Storyscape Journal & Sakura Review AWP Offsite Reading
Thursday, April 9, 2015; 7:00pm  (CDT)
The Local
931 Nicollet Mall, Minneapolis, Minnesota 55402
Poets reading: Aaron Anstett, Hugh Behm-Steinberg, Ken Cormier, Claire Eder, Zachary Scott Hamilton, Rachel Hanson, Michael Lauchlan, Chloe Yelena Miller, Kamilah Aisha Moon, Rosebud Ben-Oni, Raegen Pietrucha, Michael Robins and Ed Skoog

Association of Writers & Writing Programs (AWP) Annual Conference, Minneapolis, MN
Saturday, April 11; 1:30 - 2:45
Room L100 D&E, Lower Level
Poets Paying the Bills: Balancing Your Writing and Moneymaking.
Rachel Simon,  Chloe Yelena Miller,  Hila Ratzabi,  Shradha Shah,  Mary Austin Speaker
“Poetry” is often synonymous with “poverty.” How do we afford groceries and other necessities? Panelists from diverse professional backgrounds will discuss how they balance their paying jobs (emergency room doctor, freelance editor, adjunct professor, poetry press editor, online instructor, and book designer) with their writing practice and families. Two panelists have small children at home.

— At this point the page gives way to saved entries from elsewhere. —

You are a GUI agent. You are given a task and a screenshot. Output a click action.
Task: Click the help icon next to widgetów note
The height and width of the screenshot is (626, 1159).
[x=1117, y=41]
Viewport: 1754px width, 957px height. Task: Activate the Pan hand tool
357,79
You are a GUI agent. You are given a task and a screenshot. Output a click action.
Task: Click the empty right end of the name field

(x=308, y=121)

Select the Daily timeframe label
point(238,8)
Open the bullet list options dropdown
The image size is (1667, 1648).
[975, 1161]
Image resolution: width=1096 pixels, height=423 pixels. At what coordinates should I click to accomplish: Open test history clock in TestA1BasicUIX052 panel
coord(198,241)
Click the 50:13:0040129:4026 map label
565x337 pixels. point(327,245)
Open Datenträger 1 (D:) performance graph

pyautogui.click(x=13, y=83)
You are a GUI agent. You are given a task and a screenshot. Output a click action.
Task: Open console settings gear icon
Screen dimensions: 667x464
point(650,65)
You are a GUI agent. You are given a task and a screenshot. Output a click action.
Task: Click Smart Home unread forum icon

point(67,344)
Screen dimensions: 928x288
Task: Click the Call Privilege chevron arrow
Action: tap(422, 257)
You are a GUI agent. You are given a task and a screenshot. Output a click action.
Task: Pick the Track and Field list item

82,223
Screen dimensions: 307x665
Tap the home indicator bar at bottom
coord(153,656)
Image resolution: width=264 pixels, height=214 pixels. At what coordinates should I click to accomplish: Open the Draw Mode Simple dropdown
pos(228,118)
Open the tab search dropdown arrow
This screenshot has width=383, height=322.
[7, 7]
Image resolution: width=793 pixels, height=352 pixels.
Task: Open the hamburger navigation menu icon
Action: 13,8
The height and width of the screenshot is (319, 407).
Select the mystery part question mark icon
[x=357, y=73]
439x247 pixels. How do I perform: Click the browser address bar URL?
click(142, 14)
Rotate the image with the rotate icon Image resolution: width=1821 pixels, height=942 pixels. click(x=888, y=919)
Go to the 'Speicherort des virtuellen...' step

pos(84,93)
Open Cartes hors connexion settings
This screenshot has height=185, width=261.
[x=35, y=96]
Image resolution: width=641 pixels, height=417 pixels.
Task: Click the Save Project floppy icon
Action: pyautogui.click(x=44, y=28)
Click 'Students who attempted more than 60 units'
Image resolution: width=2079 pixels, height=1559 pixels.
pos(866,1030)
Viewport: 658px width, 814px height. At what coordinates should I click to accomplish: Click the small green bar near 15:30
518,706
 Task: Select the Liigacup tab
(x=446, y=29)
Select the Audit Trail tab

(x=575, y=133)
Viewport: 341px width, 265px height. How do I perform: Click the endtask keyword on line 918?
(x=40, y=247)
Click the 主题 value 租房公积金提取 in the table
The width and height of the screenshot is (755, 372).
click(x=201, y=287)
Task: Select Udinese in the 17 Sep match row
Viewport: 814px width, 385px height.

Click through for previous years' posts on AWP conferences. 

Monday, March 9, 2015

Me, Myself & I

It can be confusing to know whether to use "I" or "me" in a sentence. Hopefully the following will help to clear up the situation:

Deciding whether to use "I" or "me" is based on whether you are using a subject pronoun ("I") or indirect object pronoun ("me.") The subject pronoun is the pronoun standing in for the person performing the action and the indirect object pronoun is the object or person receiving the action. For example, I could write, "George kicks the ball to Clara." "George" is the subject of the sentence and could be replaced by the subject pronoun, "he." Who receives the action? Clara. In this case, the receiver, Clara, can be replaced by the indirect object pronoun, "her." Therefore, the sentence can be rewritten, "He kicks the ball to her." ("Ball" is the direct object pronoun.)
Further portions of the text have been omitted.